Reviews OWE & Fringe Published 27 June 2018

Review: Fly by Night at LIFT 2018

21 - 23 June 2018

Tiny gods for a moment… and the source of highly acidic shit: William Drew reviews lots and lots of pigeons.

William Drew
Fly By Night at Lift 2018. Photo: Tod Seelie, courtesy of Creative Time.

Fly By Night at Lift 2018. Photo: Tod Seelie, courtesy of Creative Time.

Chapter 1

– Sorry what where? Is that even London?

– Yes, I think. Just about. There’s a shuttle bus from Abbey Wood.

– Abbey what?

– Abbey Wood. It’s on the… well no it’s not on the DLR but you can get a train there from a DLR station.

– Christ. Okay.

– Kind of near Woolwich.

– I’ve never been to Woolwich.

– Nor have I but it’s…I mean you’ve heard of Woolwich.

– Yeah, course. The Woolwich Arsenal.

– There you are. Don’t get there any later than 8.45. To Abbey Wood. That’s when the last coach will be.

– Okay, Abbey Wood before 8.45. Got it. Bloody hell. The things I do for art. This had better be good.

Chapter 2

7.32 pm

– Oh hi, are you hear for Fly by Night?

– I am, yeah.

– Great, here’s a programme. It explains about the history of the area and the first world war and there’s some stuff about pigeons. You can read it on the shuttle bus.

– Thanks. Can I…

– Not yet. Can you get in the queue? Here against the barrier. You’ll be on the next one.

– Okay. Thanks.

“This was truly a ‘secret city’, surrounded by walls and with its gates closely guarded. Alongside the factories, it had its own kitchens and dining rooms, fire and police services, sports teams, prison and power stations.”

Is anyone sitting here?

– No, I’m on my own.

Chapter 3

– What you’re looking at here is an enormous reservoir underneath all these…

– What’s that smell?

– Oh that?
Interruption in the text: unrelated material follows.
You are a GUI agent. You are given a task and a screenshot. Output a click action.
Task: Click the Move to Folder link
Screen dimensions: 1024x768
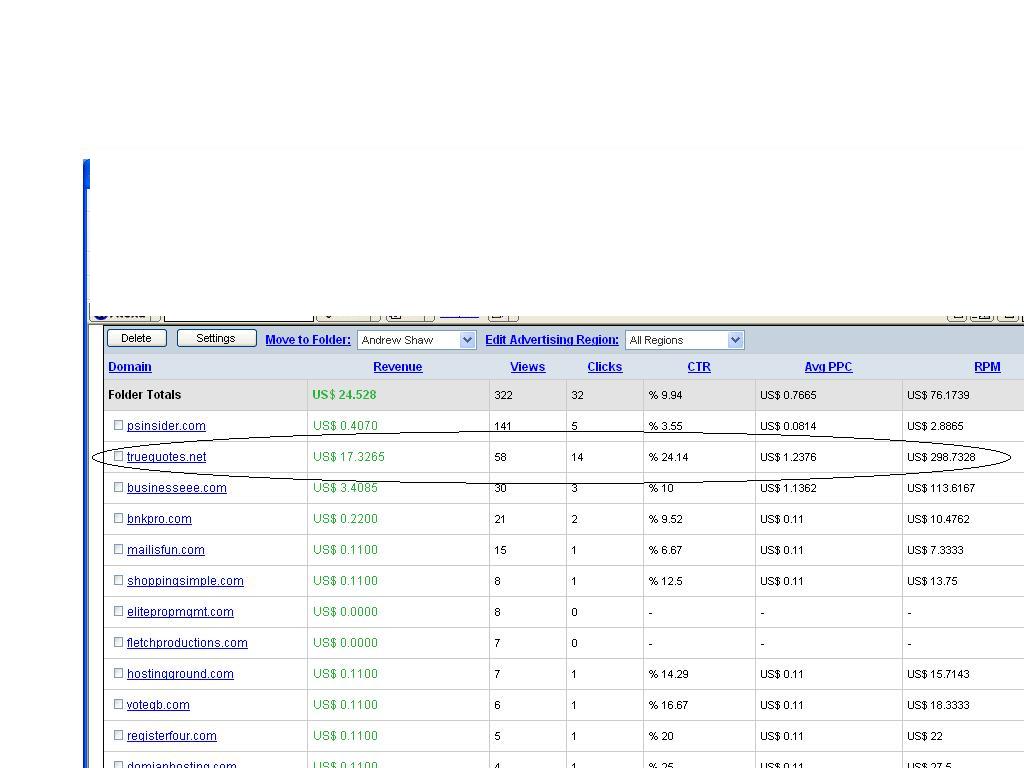click(308, 340)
I worked here forty years. I became immune to it.

– Is it the sewer? Is that where that goes? Over there?

– Oh yes. You can find out about it in the museum just over there, if you want. The exhibition’s called The Big Stink.

– The Big Stink?

– Oh yes, the history of the London sewerage system. You can find out all about it in there. Plenty more of interest too. Toilet bowls, flush systems. Even tells you what people used to use before toilet paper was invented.

– Did someone invent toilet paper? Who?

– I don’t know. It’ll probably tell you in there. The smell’s less strong if you’re indoors too. What was I saying? Oh yes, this reservoir…people used to play cricket here…

Chapter 4

The delicate last light of Midsummer. Over the speakers behind the seating blocks, the sounds of the coop’s interior. The coop is a miniature castle on a makeshift stage on this overgrown abandoned golf course. Behind it, the Thames, wider than I have seen it, than I ever remember seeing it; looking onto industrial parks, wind turbines, cranes and electricity wires. The light softens and the human figures emerge onto the roof of the bird castle, like shadow gods. The sound of the coop stops being amplified and we’re suspended in the moment until….they’re released

Two thousand birds. The tiny LED attached to each lights up the wings of their fellows as they form constellations. As the light fades, these lights slowly become all we see of them are they are both themselves, creatures of flight, creatures who will (inexplicably) always return and stars themselves. They each become their own tiny god for a moment, kits of stars, until they eventually soar back over our heads, the mundane everyday irritant. The source of highly acidic shit. But then again they’re off soaring so far up that we imagine they might be in danger of colliding with a plane flying from City Airport. Is this possible or does it just show how little we know of the sky, the canvas they paint on, the world they navigate and understand with an ease that would terrify us but now they’re closer again and look that ones got separated what’s he doing there?  Alone, he seems more like us, lost he seems relatable. That’s what I’d be like, we say. I’d be that kind of pigeon. The fuck up, the one who forgets to soar, the human one. That would be me. 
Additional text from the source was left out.